On 4 Jul 2016, at 7:10, mmgomess wrote:
Bill, sorry if I'm being inconvenient, but my knowledge of Postfix is
very
basic.
I understand but I do not know how to do. Could you explain better how
I do
it?
Thank you
Marcelo
P.S. Yes, I offer a submission (port 587) service.
This makes it simpler. You have not posted enough details about your
configuration for me to give you a certain precise answer, but I'll try
as best I can. see the last section of the Postfix "DEBUG_README" file
regarding how to get help here most effectively.

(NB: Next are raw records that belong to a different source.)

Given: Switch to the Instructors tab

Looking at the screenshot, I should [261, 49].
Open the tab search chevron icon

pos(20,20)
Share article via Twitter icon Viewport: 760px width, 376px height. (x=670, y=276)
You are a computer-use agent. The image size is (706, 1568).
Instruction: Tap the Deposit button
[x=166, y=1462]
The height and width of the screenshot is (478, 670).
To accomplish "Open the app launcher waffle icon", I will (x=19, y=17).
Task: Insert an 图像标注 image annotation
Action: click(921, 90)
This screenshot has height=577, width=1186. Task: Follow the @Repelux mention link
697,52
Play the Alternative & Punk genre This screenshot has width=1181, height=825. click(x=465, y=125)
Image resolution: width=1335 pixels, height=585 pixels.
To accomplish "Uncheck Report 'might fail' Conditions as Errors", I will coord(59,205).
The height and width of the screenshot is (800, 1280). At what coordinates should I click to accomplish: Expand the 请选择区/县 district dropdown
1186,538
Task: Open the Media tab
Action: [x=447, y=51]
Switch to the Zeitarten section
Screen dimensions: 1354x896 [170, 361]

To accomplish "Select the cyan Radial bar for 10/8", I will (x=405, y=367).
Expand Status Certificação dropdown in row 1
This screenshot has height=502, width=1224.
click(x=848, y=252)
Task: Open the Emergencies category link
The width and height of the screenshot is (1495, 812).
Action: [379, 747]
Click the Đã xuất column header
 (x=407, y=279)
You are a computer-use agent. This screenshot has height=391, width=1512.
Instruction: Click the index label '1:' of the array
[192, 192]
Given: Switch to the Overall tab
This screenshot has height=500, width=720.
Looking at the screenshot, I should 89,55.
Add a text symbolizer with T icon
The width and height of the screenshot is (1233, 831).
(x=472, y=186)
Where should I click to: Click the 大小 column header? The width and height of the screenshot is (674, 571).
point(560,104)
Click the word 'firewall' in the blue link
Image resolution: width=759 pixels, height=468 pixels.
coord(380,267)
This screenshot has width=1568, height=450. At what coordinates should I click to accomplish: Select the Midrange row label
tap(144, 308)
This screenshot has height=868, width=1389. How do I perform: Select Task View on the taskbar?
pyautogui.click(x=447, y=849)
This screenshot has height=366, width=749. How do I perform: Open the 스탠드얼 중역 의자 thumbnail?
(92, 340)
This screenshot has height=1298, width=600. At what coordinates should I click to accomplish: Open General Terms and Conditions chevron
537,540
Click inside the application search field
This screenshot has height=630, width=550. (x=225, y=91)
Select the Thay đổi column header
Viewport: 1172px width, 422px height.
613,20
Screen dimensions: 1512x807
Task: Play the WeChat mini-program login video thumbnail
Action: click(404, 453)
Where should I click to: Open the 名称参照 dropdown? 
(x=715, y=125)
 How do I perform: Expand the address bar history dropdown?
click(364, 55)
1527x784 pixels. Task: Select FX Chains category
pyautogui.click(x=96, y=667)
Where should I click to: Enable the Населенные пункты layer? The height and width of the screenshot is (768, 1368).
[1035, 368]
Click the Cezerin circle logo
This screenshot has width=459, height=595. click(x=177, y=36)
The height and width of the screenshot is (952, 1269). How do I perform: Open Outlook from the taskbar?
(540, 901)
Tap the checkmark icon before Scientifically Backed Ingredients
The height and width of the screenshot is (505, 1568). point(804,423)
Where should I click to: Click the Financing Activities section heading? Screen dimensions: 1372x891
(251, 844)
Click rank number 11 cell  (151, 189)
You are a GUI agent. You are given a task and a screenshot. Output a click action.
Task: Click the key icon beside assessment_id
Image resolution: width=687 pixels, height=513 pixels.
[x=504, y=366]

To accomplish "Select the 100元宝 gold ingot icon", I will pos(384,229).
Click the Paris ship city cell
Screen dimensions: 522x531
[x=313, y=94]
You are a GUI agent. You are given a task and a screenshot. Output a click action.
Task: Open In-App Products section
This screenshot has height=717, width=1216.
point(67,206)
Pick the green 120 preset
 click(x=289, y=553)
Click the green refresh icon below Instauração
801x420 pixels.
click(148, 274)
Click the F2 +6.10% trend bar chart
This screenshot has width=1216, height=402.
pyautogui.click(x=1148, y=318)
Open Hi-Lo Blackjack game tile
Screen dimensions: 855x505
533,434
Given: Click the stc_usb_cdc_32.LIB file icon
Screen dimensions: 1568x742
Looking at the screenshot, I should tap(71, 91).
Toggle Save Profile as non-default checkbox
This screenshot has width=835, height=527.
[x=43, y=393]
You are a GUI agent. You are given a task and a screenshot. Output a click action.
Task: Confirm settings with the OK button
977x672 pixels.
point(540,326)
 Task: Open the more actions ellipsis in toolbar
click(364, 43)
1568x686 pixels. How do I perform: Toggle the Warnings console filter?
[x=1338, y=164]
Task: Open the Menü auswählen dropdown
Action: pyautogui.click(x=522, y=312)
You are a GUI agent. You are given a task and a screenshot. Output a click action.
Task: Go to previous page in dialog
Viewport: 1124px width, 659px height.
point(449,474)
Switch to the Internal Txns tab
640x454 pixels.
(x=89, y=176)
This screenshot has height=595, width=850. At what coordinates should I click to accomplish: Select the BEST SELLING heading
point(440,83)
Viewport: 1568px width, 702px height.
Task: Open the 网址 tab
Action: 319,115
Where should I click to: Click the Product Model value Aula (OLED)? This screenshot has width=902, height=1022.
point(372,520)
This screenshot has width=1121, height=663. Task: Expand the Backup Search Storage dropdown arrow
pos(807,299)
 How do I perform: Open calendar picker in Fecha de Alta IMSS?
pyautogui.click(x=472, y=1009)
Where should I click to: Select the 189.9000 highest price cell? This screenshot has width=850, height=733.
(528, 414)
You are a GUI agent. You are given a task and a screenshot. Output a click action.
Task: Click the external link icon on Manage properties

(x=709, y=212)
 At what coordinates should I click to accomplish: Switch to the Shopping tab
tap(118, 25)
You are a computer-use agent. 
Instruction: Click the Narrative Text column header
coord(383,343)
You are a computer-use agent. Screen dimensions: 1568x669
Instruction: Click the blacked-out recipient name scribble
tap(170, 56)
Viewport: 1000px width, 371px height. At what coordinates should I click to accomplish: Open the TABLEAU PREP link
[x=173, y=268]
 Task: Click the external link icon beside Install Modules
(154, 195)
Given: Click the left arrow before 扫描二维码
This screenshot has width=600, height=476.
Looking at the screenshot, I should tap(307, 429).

Assuming that your postfix config directory is /etc/postfix/ and that
all of your users are able to use port 587 submission:
1. Add this line to main.cf if it is not already there:
smtpd_sasl_auth_enable = no
2. If you do not already have a "check_sender_access" clause in one of
the restriction lists (e.g. smtpd_sender_restrictions) in main.cf, add
one like this BEFORE any permit* clause in the list:
check_sender_access pcre:/etc/postfix/badsenders
And in /etc/postfix/badsenders, a line like this (using your real domain
in the left side):
/yourdomain\.example\.com$/ 550 5.7.1 Local users must use port 587
authenticated submission
NOTE: if you already have a "check_sender_access" clause that does not
follow a permit* clause, you can instead add that line (or the
equivalent in the proper syntax for hash or other table types) to the
existing map file and run 'postmap' on the map file if it is a type that
requires postmap.
3. In master.cf you have a set of lines defining your submission service
that looks something like this:
submission inet n - n - - smtpd
-o syslog_name=postfix/submit
-o smtpd_tls_security_level=encrypt
-o smtpd_sasl_auth_enable=yes
-o smtpd_tls_auth_only=yes
-o smtpd_recipient_restrictions=permit_sasl_authenticated,reject
-o milter_macro_daemon_name=ORIGINATING
That is actually a single logical line, with the trailing indented lines
defining option arguments to the smtpd program which differ from the
configuration in main.cf. You should add a line like this:
-o header_checks=pcre:/etc/postfix/header_checks
And in /etc/postfix/header_checks:
/^To: [^@]*@[^@]*@[^@]*@[^@]*@[^@]*@/ 550 5.7.1 To: headers are limited
to 4 addresses
If you don't have pcre map support, both of the examples I've given
above would work in regexp maps also. Keep in mind that header
restrictions CANNOT restrict the number of actual recipients of a
message, since that is a function of the number of SMTP RCPT commands
are accepted for the message, which is done before the DATA command that
initiates sending the message headers and body. Also, if you really want
to limit To: headers you may also want to limit Cc: headers. Thee is no
way to limit the combined content of To: and Cc: in Postfix itself,
since header_checks operates on one header line at a time and does not
remember anything about previous lines. To do multi-header checks you
would need to use a more sophisticated filtering tool like SpamAssassin.